Our patient had a non-measurable disease burden (baseline dFLC was 20.6 mg/l) and had no cardiac involvement at initial diagnosis as evidenced by the normal strain pattern on echocardiogram. Similarly, she achieved a dFLC response below the desirable 10 mg/l, and the population of the abnormal plasma cells in the bone marrow reduced to 2% after the initiation of chemotherapy. These are evidence of good haematological treatment responses that have been associated with a good prognosis[7]. Despite a haematological VGPR, our patient developed new-onset cardiac amyloidosis based on ASR on speckle tracking echocardiography, which is highly sensitive and specific for detecting cardiac amyloidosis[8]. She also demonstrated abnormalities in cardiac biomarkers such as troponin-I and NT-proBNP with high diagnostic sensitivity for cardiac involvement, and associated with poorer prognosis and decreased survival times[9]. The diagnosis of cardiac amyloidosis was further confirmed on cardiac MRI. Furthermore, the subsequent normal Tc-99m-pyrophosphate scan confidently ruled out transthyretin-related cardiac amyloidosis[10].

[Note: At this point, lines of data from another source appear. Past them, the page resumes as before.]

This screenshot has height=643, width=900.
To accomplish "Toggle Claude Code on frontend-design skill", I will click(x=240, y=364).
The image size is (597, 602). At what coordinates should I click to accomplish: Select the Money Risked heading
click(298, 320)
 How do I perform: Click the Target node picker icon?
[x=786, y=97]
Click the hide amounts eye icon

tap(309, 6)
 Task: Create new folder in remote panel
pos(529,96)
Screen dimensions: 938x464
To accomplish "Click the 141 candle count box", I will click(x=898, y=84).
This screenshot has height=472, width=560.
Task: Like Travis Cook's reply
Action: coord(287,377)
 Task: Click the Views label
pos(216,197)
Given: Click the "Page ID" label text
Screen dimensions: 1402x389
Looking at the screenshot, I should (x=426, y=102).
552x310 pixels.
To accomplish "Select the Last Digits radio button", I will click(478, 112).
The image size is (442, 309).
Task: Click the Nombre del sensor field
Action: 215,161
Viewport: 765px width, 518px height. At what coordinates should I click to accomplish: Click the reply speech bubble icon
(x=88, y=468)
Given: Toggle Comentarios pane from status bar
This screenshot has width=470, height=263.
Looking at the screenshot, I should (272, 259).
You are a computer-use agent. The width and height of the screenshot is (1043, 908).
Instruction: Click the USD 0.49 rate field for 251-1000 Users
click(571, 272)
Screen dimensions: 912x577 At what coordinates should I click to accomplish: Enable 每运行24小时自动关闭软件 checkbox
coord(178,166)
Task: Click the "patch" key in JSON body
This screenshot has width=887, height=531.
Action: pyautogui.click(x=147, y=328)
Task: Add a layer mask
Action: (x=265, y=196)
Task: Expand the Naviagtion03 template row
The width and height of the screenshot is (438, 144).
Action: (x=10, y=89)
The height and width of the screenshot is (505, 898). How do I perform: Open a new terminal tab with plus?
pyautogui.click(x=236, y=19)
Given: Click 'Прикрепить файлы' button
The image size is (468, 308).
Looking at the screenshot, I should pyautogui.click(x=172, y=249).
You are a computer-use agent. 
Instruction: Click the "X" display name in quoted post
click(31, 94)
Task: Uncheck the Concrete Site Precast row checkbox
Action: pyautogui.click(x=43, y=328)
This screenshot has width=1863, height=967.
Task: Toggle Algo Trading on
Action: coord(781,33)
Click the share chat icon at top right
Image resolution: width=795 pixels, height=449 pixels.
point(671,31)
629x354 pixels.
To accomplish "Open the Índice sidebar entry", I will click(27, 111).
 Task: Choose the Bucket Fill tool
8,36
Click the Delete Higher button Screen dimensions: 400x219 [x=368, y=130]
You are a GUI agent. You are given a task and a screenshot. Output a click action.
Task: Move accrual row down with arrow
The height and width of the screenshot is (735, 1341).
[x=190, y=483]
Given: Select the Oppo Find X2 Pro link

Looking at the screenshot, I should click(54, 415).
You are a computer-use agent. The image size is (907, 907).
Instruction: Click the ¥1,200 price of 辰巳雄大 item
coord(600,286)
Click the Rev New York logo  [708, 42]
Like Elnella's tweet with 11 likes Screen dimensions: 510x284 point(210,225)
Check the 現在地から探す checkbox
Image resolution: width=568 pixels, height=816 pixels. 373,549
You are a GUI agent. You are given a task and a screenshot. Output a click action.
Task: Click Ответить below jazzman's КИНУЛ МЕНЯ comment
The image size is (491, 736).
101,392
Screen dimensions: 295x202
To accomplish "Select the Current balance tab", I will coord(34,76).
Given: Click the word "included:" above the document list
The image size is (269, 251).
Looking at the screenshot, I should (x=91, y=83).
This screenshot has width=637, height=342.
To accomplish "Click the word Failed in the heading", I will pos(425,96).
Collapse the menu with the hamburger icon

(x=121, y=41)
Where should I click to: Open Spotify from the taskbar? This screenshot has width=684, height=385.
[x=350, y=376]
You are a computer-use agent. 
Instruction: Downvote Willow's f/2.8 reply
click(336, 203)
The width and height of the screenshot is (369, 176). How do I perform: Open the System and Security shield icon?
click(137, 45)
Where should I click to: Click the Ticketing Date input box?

New organ infiltration despite the achievement of a reduction in the monoclonal plasma cells and amyloidogenic light chains is not a common pattern for AL amyloidosis. This suggests that the potential for amyloid to infiltrate new organs and consequently cause organ dysfunction could exist even when a patient attains a stringent haematological response (dFLC <10 mg/l). These patients may benefit from additional treatment to achieve a minimal residual disease state[3].
Physicians are therefore reminded of the quintessential need for routine monitoring of the heart with echocardiographic strain measurement, cardiac troponin, and NT-proBNP in all patients with AL amyloidosis, including those with a haematological VGPR.